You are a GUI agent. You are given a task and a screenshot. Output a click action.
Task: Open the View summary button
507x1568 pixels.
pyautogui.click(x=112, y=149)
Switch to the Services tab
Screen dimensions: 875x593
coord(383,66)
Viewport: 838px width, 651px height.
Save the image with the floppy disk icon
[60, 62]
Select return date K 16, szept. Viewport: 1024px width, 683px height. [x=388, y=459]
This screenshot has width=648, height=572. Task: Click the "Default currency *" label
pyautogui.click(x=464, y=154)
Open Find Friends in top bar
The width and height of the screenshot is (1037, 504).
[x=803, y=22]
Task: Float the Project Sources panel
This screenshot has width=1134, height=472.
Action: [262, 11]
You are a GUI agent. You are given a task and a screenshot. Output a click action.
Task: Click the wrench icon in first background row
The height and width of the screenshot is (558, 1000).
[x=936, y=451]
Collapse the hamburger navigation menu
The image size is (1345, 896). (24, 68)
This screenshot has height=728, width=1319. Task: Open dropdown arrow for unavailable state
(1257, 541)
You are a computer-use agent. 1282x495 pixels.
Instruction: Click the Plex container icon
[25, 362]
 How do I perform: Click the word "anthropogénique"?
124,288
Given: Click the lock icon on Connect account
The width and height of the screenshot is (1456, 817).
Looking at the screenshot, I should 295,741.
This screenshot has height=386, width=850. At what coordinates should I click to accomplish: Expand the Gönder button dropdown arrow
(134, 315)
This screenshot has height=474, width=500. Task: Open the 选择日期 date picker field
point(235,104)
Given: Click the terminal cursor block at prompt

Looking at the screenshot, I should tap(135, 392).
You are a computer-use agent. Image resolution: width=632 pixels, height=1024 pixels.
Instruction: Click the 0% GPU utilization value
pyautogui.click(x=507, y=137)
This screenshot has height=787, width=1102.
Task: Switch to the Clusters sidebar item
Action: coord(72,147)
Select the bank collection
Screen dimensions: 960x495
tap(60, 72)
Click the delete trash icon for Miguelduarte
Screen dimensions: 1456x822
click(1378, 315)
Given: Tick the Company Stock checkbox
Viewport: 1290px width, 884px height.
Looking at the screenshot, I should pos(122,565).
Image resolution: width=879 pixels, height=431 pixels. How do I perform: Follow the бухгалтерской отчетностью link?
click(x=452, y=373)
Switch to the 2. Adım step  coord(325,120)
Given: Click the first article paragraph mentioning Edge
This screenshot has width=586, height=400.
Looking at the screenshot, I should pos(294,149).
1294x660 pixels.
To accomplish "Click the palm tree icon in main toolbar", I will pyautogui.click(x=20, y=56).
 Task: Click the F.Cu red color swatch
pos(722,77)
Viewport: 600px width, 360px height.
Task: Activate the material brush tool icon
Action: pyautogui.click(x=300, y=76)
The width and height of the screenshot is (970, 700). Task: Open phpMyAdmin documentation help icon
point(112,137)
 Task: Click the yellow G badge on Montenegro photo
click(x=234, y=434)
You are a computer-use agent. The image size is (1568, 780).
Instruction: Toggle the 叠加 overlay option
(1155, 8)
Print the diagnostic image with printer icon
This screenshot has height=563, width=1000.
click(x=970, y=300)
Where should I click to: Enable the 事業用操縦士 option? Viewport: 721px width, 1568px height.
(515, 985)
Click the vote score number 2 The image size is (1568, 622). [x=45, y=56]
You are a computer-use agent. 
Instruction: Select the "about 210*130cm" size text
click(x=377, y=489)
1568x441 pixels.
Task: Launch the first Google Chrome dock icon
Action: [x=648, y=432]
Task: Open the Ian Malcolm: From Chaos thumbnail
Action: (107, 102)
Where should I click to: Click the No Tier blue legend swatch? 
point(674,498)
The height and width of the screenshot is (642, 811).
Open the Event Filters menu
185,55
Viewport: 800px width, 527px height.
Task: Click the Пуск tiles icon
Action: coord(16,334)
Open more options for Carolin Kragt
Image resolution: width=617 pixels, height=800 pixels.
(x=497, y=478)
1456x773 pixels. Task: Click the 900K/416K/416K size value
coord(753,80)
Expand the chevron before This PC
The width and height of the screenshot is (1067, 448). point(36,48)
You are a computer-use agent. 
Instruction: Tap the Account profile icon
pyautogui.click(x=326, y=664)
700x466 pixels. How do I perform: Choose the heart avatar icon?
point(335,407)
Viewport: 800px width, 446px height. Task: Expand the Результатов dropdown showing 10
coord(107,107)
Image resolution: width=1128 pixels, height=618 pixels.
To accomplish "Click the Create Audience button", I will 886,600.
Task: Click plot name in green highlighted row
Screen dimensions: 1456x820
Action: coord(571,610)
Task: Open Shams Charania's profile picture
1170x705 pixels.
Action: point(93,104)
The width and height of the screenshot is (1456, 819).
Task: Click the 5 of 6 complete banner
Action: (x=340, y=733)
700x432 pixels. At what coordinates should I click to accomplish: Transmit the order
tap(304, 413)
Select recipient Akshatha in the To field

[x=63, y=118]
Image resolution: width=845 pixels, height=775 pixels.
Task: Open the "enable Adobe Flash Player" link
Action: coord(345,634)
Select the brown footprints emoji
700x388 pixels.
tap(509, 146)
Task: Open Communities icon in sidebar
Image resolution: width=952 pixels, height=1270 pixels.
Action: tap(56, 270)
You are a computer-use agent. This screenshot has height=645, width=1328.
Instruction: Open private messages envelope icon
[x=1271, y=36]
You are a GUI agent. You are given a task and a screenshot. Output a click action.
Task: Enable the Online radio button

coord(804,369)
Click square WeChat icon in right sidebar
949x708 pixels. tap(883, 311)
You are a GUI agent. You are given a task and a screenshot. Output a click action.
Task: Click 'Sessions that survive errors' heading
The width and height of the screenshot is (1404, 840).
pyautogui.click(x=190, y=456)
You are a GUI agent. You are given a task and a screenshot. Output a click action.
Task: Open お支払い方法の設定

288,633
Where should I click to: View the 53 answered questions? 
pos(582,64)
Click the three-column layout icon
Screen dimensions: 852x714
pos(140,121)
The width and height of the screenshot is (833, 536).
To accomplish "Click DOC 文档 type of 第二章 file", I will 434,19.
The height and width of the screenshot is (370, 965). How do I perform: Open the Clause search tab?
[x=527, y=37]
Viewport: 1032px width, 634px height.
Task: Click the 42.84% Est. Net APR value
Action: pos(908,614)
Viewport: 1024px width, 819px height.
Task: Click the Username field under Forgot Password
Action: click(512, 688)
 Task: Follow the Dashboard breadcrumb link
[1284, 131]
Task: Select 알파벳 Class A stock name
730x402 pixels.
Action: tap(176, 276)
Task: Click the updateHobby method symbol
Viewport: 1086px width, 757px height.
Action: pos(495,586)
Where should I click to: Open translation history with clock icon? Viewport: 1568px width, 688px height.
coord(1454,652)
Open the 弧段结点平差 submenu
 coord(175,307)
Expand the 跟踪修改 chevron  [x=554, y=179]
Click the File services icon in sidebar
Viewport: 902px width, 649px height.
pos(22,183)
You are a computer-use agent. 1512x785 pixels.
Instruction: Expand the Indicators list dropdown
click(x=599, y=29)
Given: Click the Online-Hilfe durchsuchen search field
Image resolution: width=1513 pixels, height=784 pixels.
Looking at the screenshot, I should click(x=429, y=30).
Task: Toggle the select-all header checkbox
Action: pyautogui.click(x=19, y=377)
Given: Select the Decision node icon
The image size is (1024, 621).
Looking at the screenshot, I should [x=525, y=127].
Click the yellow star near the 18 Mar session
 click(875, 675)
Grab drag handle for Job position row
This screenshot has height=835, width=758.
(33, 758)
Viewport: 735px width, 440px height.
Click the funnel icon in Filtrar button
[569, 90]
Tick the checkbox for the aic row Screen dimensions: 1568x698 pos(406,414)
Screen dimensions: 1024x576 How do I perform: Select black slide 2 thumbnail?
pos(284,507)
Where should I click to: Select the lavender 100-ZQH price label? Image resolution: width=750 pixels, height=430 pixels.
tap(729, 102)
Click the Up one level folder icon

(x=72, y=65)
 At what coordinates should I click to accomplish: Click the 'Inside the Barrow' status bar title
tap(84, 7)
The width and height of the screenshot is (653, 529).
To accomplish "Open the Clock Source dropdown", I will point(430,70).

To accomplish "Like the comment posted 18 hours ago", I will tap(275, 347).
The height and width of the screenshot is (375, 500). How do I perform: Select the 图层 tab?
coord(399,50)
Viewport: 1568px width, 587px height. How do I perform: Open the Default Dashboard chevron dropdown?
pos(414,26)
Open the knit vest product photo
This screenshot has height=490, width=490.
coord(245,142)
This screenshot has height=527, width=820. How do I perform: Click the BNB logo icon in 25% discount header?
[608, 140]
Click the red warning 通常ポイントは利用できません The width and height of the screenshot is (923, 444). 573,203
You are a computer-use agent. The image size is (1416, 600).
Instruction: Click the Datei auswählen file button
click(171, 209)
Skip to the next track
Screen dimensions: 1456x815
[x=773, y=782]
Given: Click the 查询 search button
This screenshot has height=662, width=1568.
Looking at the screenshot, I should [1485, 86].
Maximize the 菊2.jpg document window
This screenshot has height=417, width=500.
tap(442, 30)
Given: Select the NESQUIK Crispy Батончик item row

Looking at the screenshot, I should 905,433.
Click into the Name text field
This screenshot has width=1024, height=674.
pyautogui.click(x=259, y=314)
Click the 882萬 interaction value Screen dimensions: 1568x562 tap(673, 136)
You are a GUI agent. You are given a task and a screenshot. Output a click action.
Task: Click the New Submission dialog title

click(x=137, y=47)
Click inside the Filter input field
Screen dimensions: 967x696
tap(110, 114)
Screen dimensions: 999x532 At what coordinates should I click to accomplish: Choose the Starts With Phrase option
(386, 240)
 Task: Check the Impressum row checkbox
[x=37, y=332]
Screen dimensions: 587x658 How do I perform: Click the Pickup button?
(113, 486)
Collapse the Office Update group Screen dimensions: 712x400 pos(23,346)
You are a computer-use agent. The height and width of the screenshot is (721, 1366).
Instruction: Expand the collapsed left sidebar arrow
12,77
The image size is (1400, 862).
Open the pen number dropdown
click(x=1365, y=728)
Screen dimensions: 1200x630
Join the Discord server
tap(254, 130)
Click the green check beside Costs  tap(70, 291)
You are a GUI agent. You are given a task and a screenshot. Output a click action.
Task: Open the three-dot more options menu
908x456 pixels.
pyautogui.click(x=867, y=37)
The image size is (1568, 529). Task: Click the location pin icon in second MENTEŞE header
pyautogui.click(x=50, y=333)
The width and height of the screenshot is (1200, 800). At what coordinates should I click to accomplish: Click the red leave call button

*EXERCISE BRIEF:*
Above are the entries. Quote exactly the lines from the one bearing "The width and height of the screenshot is (653, 529)." through the one bearing "You are a computer-use agent. The image size is (1416, 600).".

*SOLUTION FOR THIS TASK:*
The width and height of the screenshot is (653, 529).
To accomplish "Open the Clock Source dropdown", I will point(430,70).

To accomplish "Like the comment posted 18 hours ago", I will tap(275, 347).
The height and width of the screenshot is (375, 500). How do I perform: Select the 图层 tab?
coord(399,50)
Viewport: 1568px width, 587px height. How do I perform: Open the Default Dashboard chevron dropdown?
pos(414,26)
Open the knit vest product photo
This screenshot has height=490, width=490.
coord(245,142)
This screenshot has height=527, width=820. How do I perform: Click the BNB logo icon in 25% discount header?
[608, 140]
Click the red warning 通常ポイントは利用できません The width and height of the screenshot is (923, 444). 573,203
You are a computer-use agent. The image size is (1416, 600).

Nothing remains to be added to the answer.